As a child we learn language innocently. We are surrounded by it in its entirety, and we begin by plucking out of the air magic words like “mama” which brings us what we want; powerful words like “no”, which change the course of our world; and subtle, mysterious words like “why?” which are the first steps towards deeper mastery.
As adults we are afforded no such luxury. Learning a language is usually a chore. Ideally we would like its effects without the need for the effort; instead we must begin at the beginning, start with the simple words and simple structures. There is nothing unreasonable in this, but it does mean that the language is hopelessly biased for us, canted towards those first few mumbled phrases.
Unlike the child, we cannot learn neutral words like “no” and “why” alone. The have to be accompanied by their cohorts, the nouns and verbs which make concrete a language. Inevitably the first such names and actions that we we learn carry us to a particular corner of the linguistic landscape. We understand the language through them, and we live longest with them, until those first phrases become like our family, something you just have to accept and live with, an inheritance of nature and nurture.

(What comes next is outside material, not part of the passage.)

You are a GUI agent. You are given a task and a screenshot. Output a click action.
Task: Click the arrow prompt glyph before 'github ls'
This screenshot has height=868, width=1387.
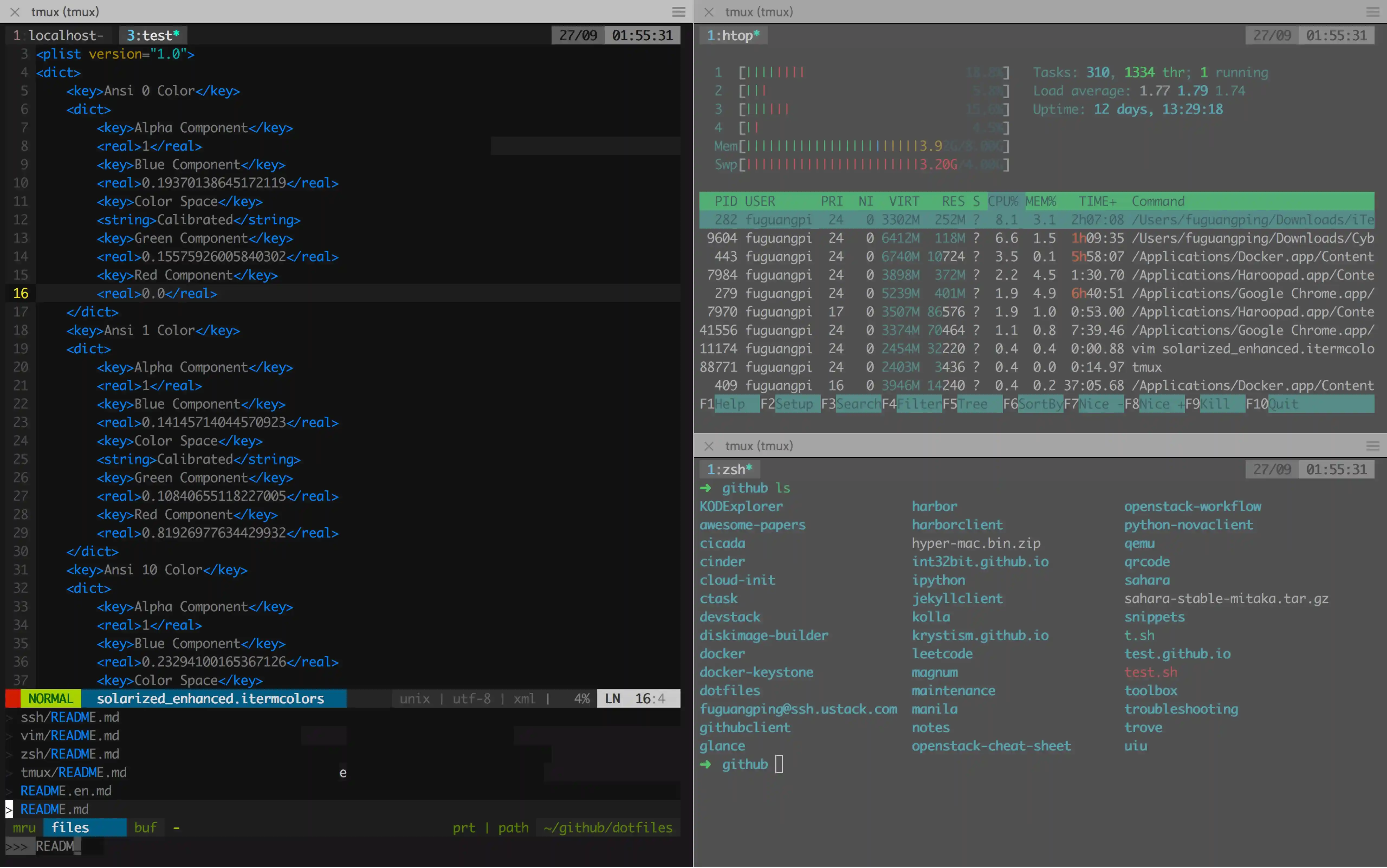click(x=706, y=488)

So, for example, among my many half-completed attempts to learn French, there was a course whose first few vocabularies seemed fixated on the military. Grammatical points were illustrated by characteristics of soldiers, or the deeds of emperors. Whether this was part of some Napoleonic legacy, I cannot say; but it has certainly tinged my view of the language. Even today, French has something of the army and empire about it, which makes me feel that it and its speakers still long for the fin-de-siècle civilisation that died in the mud of Flanders.
My view of German has been similarly shaped by tutorial books. One of them, quite properly, concentrated on the declensions of nouns, and required me to learn lists of various classes of them. Because of the nature of the German language, many of these are very basic, earthy words: words like field, beak, salmon, stove, brother, maid, bride and sword – words which almost spell out a fairy tale by themselves. This impression of Germans re-enacting timeless myths from pre-history was reinforced not only be reading another grammar set entirely in the spiky Gothic typeface, but also by an early immersion in Grimm. Today the German scene seems to me to be populated entirely with figures out of Wagner, himself an inhabitant of a world full of dark forests, elves and curses.
Happily my first attempt at learning Greek has been rather more beneficial. I used an old Linguaphone course, little changed since the early 1960s. In it the characters all appeared to be perfectly groomed jet-setters, eternally buying clothes, eating out, and sightseeing. Subsequent books have tried to correct this misapprehension with dreary Athenian tales of work and politics; but I have kept faith with that deathless land of beautiful people preoccupied with the important things in life – like whether to have red mullet or gurnard, whatever that is. It is one world that I have no desire to translate back into modern, brutal reality.